Saved entries
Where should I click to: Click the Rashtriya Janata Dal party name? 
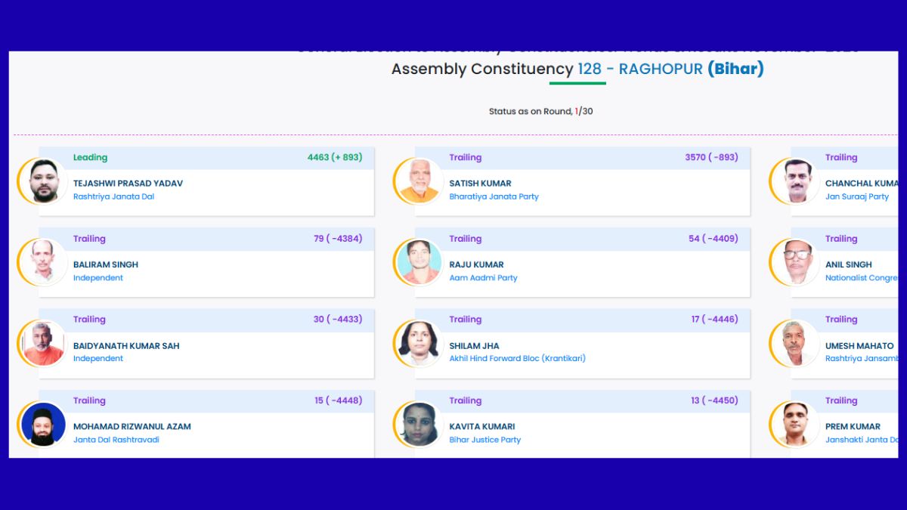pyautogui.click(x=113, y=196)
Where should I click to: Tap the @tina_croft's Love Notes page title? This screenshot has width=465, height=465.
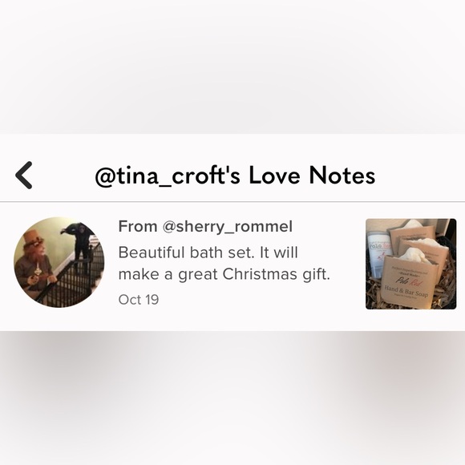[x=235, y=176]
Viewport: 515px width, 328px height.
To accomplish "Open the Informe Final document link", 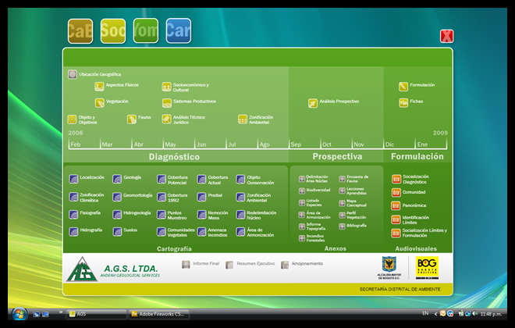I will 186,264.
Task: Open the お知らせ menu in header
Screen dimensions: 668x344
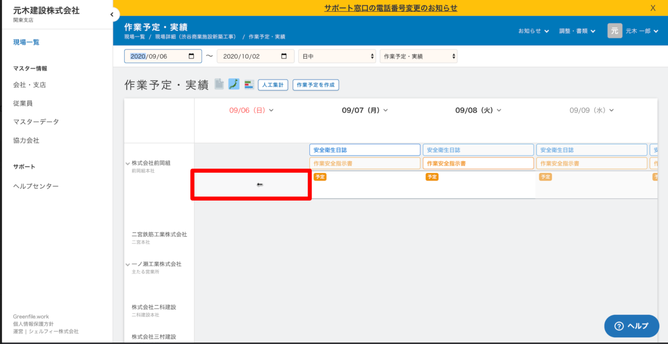Action: [x=534, y=31]
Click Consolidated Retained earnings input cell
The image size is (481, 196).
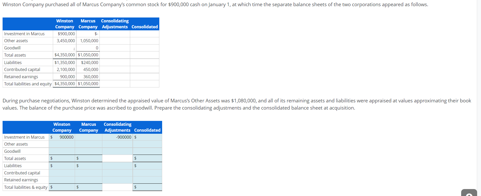(x=147, y=180)
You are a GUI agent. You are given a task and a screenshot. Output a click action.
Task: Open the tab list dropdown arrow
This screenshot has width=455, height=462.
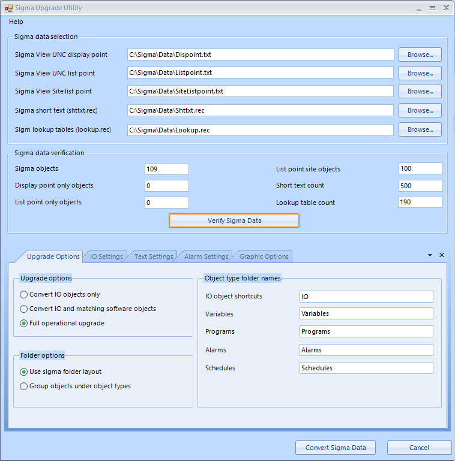click(x=430, y=255)
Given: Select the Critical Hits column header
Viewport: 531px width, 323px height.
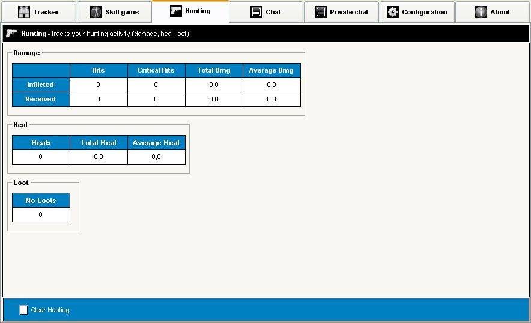Looking at the screenshot, I should (x=156, y=70).
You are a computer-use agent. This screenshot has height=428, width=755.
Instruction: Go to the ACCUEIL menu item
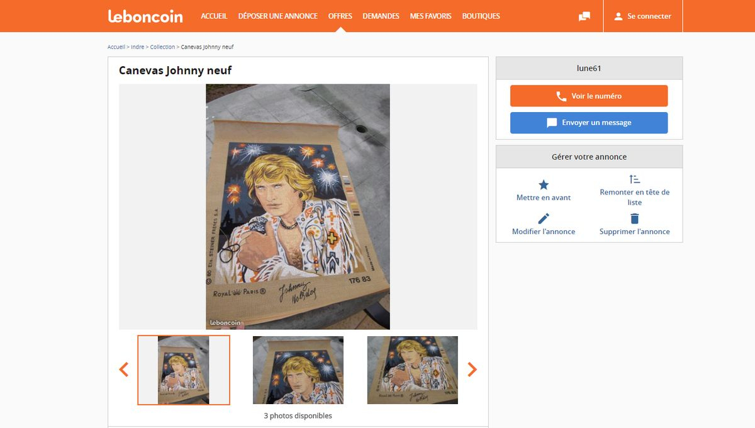(x=214, y=16)
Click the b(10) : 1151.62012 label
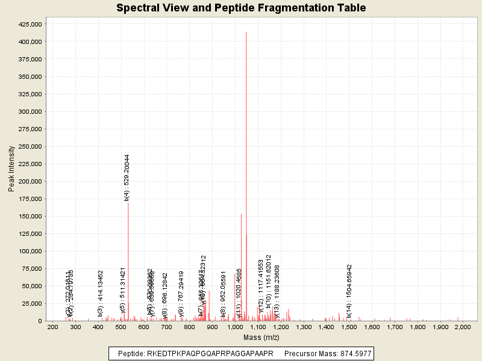Image resolution: width=482 pixels, height=361 pixels. click(269, 282)
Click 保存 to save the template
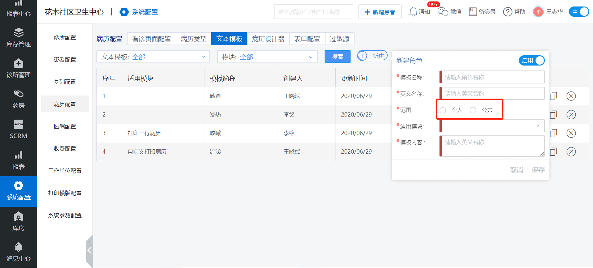Image resolution: width=593 pixels, height=268 pixels. click(x=538, y=170)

Task to carry out » Gather each line in these records that contains the string "header".

Completed exercise »
Task: Open the お知らせ menu in header
Given: Select the Critical Hits column header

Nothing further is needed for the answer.